> _Task objective_
Please write out each of the records below word for word, omitting the pictures.

────────────────────────────────────────

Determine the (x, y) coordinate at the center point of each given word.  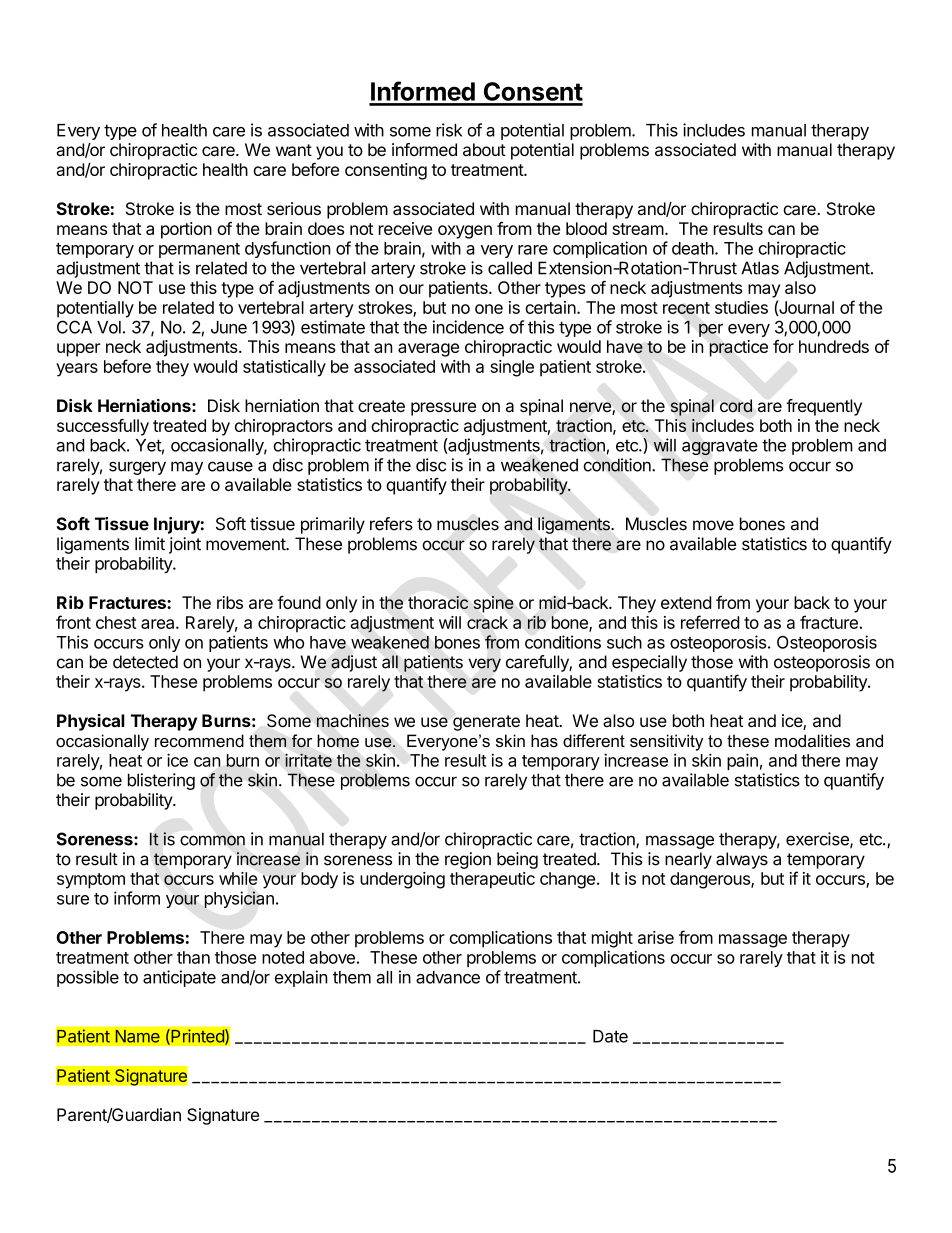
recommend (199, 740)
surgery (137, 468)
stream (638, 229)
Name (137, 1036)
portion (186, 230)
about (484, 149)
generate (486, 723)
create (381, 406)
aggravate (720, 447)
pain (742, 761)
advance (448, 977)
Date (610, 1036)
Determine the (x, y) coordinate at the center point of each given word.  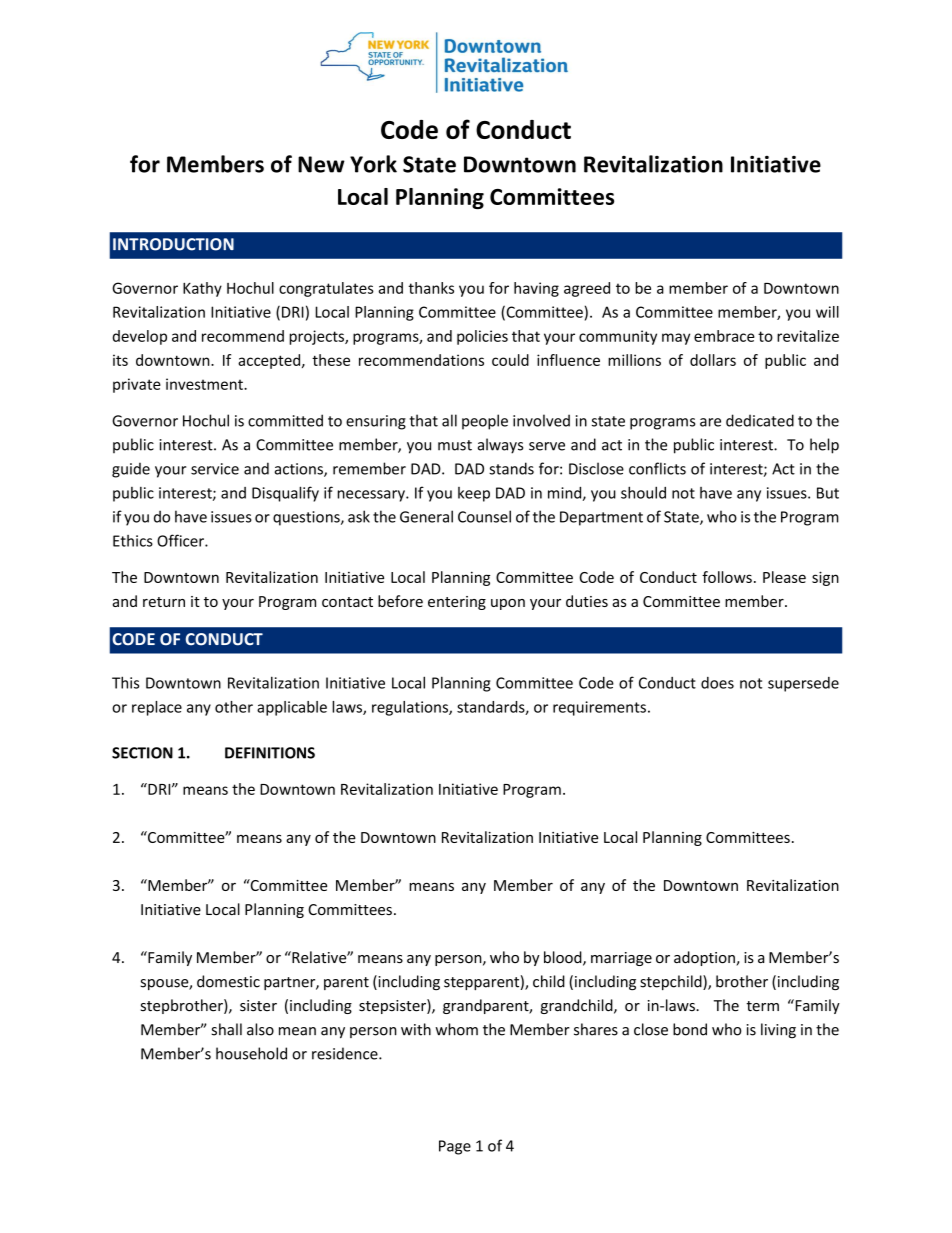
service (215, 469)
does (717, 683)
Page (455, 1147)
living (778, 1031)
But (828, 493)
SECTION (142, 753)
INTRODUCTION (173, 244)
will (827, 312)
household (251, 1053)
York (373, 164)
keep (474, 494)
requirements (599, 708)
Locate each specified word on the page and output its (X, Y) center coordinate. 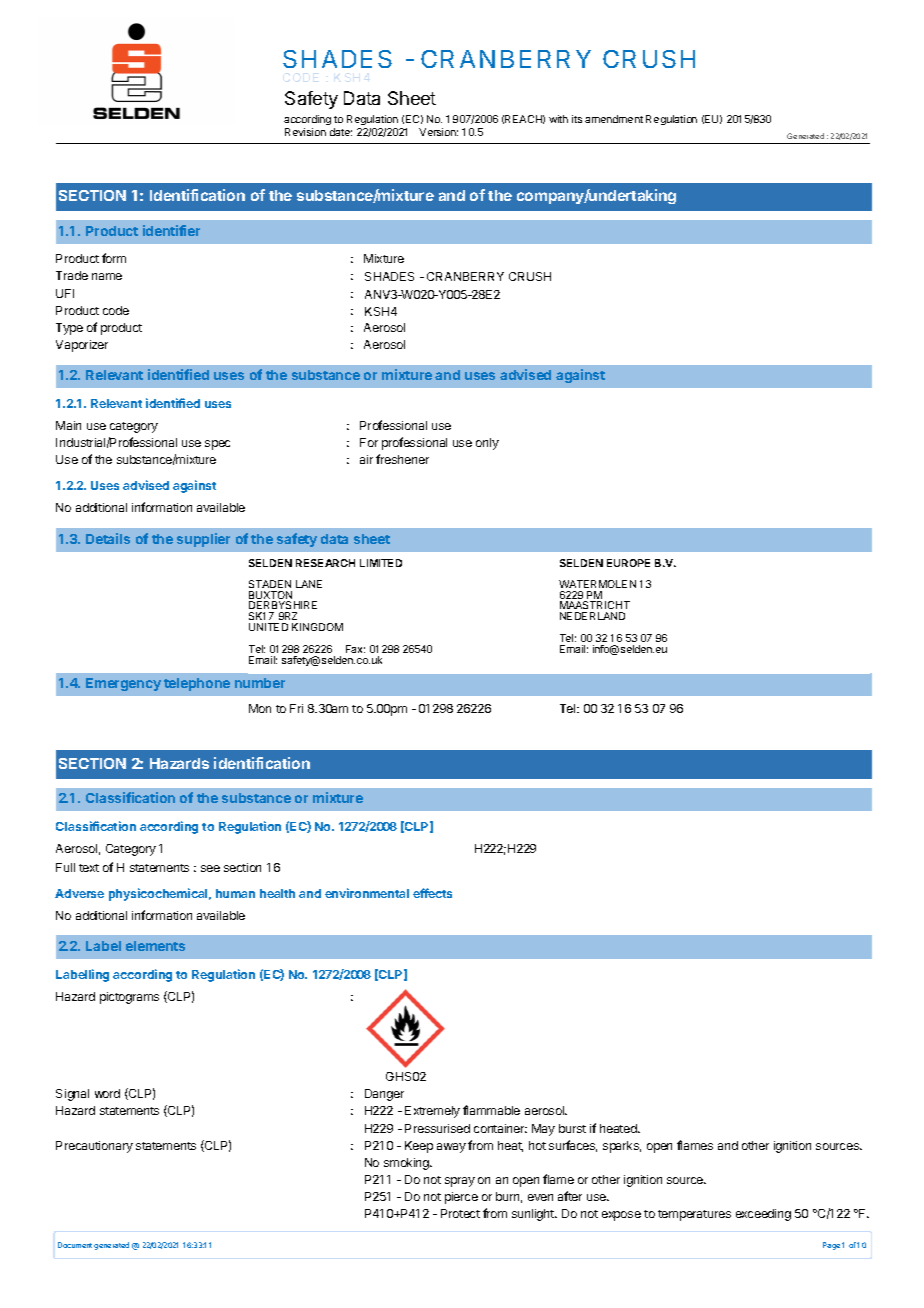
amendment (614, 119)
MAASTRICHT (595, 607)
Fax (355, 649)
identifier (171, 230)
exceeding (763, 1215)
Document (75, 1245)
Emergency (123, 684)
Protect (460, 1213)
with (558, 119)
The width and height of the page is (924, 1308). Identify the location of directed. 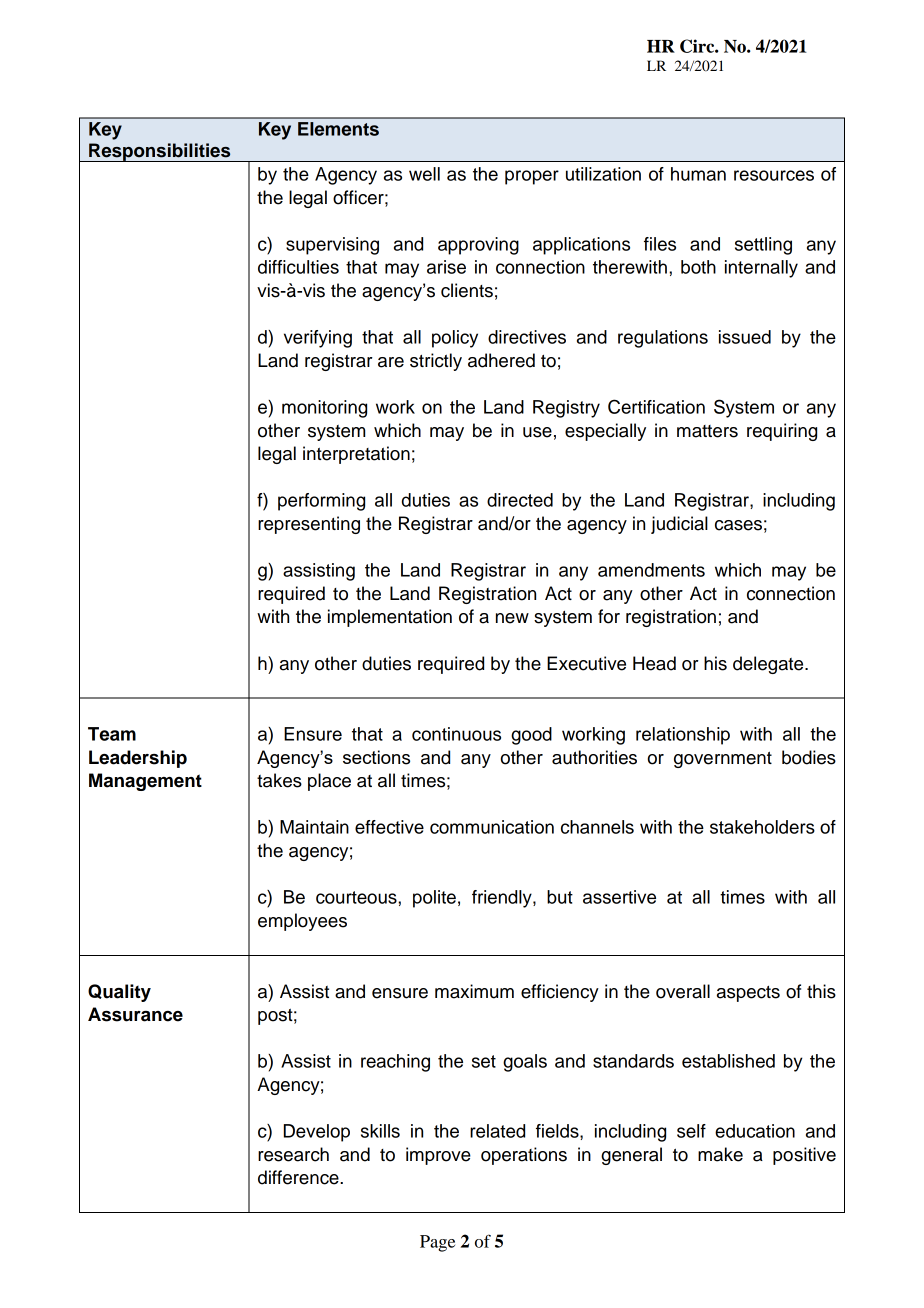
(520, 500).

────────────────────────────────────────

> _Worked answer_
Determine the (x, y) coordinate at the center point of each given word.  
recommend (199, 740)
surgery (137, 468)
stream (638, 229)
Name (137, 1036)
portion (186, 230)
about (484, 149)
generate (486, 723)
create (381, 406)
aggravate (720, 447)
pain (742, 761)
advance (448, 977)
Date (610, 1036)
Determine the (x, y) coordinate at the center point of each given word.  
service (215, 469)
does (717, 683)
Page (455, 1147)
living (778, 1031)
But (828, 493)
SECTION (142, 753)
INTRODUCTION (173, 244)
will (827, 312)
household (251, 1053)
York (373, 164)
keep (474, 494)
requirements (599, 708)
Locate each specified word on the page and output its (X, Y) center coordinate. 
amendment (614, 119)
MAASTRICHT (595, 607)
Fax (355, 649)
identifier (171, 230)
exceeding (763, 1215)
Document (75, 1245)
Emergency (123, 684)
Protect (460, 1213)
with (558, 119)
The width and height of the page is (924, 1308). Identify the location of directed. 
(520, 500).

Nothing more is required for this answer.